Task statement: Go through the records and copy each line where the string "text" occurs.

Data provided:
####

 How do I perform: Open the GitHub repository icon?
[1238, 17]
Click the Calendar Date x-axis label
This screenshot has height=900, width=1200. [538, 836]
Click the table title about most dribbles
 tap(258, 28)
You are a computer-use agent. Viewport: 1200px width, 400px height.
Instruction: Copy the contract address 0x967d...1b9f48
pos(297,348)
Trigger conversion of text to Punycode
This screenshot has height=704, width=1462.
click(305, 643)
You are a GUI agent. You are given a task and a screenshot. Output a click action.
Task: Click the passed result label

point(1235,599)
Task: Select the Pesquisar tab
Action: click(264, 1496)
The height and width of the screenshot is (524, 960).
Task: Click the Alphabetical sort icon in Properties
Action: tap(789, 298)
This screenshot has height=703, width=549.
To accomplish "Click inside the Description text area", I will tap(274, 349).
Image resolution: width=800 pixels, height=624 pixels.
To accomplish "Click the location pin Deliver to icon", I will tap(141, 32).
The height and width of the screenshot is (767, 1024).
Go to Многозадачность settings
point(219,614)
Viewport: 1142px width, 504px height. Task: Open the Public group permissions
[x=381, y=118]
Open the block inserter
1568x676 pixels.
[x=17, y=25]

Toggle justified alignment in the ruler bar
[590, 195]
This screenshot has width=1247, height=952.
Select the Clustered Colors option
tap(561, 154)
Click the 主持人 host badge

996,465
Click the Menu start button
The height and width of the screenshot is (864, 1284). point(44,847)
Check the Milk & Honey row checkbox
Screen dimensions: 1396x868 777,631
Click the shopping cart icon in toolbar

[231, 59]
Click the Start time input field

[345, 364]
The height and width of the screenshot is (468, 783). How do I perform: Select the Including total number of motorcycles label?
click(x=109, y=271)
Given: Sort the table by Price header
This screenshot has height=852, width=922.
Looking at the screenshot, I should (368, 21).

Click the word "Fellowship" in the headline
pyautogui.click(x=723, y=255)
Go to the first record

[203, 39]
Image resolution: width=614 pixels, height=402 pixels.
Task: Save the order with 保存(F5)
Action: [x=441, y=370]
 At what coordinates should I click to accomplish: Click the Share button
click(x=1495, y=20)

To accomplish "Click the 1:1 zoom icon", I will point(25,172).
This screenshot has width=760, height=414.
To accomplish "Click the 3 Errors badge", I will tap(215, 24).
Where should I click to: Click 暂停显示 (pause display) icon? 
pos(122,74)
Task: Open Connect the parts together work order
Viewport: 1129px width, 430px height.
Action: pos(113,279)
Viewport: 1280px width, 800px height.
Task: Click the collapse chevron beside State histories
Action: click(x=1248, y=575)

####

Problem solution:
Trigger conversion of text to Punycode
To accomplish "Click inside the Description text area", I will tap(274, 349).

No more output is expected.